Adaptive Leveling

Geographically-distributed content such as road networks, POIs, buildings and houses, is by nature not uniformly distributed across the globe. Cities tend to have a higher concentration of geodata, rural areas tend to have sparse geodata, seas and oceans are typically empty.

This unbalance is expected because the content is distributed in this way in reality, relatively constant over time. However, this unbalance does cause some challenges with data processing and data consumption.

The main issue for datasets partitioned geographically in tiles is that some tiles tend to contain too much content, while other tiles tend to be almost empty. No matter at which level the tiling grid is defined, there are either too many tiles, a majority of them small in size, or too few tiles, with a minority of them resulting too big in size.

Too many small tiles result in a high overhead in data processing and consumption, compared to the amount of data processed or consumed.

Fewer, bigger tiles result in peaks of resource consumption, that in turn leads to pipelines running out of memory when processing tiles that contain too much content, or to unacceptable delays when consuming such tiles in an interactive application.

There is no "one size fits all" solution, when tile leveling is fixed.

Tiling of Berlin at a fixed level
Tiling of Berlin at a fixed level

Adaptive leveling is a solution to overcome the limitation of choosing just one tile size. It is based on the concept of AdaptivePattern, that describes the geographical density of some content. In areas where content is sparse, a lower tile level is used. In areas where content is dense, a higher tile level is used. An AdaptivePattern is estimated by the AdaptivePatternEstimator algorithm provided in the library.
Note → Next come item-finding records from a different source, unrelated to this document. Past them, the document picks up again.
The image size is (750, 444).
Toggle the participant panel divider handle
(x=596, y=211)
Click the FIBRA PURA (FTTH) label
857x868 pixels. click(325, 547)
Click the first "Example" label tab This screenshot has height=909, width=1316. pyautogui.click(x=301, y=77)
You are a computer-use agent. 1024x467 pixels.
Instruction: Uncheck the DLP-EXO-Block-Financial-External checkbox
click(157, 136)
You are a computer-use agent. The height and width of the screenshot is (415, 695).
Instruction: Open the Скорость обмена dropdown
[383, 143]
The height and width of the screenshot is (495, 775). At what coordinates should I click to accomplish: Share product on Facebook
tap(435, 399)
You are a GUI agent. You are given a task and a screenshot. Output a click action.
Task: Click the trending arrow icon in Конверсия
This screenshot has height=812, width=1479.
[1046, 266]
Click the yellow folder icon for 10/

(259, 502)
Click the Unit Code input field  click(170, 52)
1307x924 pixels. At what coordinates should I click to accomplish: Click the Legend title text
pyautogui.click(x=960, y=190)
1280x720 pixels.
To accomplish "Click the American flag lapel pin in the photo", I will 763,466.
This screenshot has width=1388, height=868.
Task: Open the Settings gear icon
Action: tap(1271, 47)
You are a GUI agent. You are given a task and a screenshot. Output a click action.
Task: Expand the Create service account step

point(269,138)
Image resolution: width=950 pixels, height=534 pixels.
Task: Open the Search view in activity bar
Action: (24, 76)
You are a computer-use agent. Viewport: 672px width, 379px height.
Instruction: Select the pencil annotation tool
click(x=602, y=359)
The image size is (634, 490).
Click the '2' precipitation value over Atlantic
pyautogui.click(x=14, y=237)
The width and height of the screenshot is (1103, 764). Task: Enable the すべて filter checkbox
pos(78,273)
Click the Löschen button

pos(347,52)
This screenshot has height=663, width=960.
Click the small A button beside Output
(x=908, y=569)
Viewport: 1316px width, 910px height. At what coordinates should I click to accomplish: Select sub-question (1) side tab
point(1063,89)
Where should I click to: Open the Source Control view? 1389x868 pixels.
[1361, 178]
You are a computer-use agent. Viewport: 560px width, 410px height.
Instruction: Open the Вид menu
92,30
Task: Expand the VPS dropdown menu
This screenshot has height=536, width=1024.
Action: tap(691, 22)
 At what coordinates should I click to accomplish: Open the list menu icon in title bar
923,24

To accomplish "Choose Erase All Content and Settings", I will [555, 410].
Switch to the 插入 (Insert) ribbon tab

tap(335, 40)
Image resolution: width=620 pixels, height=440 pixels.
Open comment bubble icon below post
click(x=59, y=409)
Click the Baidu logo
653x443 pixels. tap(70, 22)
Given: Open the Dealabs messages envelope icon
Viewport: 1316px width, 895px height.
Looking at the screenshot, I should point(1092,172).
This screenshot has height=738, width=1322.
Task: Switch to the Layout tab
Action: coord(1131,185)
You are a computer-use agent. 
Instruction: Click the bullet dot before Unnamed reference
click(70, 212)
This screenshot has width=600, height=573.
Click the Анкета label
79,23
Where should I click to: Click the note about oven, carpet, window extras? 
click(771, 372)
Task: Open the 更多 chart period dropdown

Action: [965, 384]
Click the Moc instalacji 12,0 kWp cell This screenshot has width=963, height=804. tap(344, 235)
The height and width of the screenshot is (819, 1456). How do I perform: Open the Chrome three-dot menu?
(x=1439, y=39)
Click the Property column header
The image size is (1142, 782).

Tiling of Berlin as a function of content density
Tiling of Berlin as a function of content density

For comparison, a FixedPattern is also present to represent the logic of distributing tiles at a fixed level. As both classes share a common parent Pattern, you can easily switch from one pattern to the other.

Estimating an Adaptive Pattern

The class AdaptivePatternEstimator calculates an adaptive pattern.

You must run this algorithm before the main processing takes place, as the resulting pattern is to be used in the subsequent processing steps. The recommended place to plug this logic is where the Driver is configured using the DriverBuilder, as shown in the examples below. A Java version exists as part of the Java bindings, as for the other classes mentioned in this chapter.

The estimator requires you to provide an implementation for the AdaptivePatternEstimateFn interface. Similar to functional compilation patterns, you need to specify which input layers to take into account for the pattern estimation. The AdaptivePatternEstimator needs this information to query the input catalog(s), call the estimateFn for each input partition of the layer(s) specified, and then aggregate the result in an AdaptivePattern instance. Whether or not DriverTasks run incrementally, if you integrate the AdaptivePattern this way, pattern estimation is run at every compilation.

Weights

The estimation algorithm evaluates an estimateFn for each input partition involved. These can be both types of partition, usually HERE Tile, but Generic partitions may be used as estimation input as well. Additionally, metadata are also provided to the estimateFn function.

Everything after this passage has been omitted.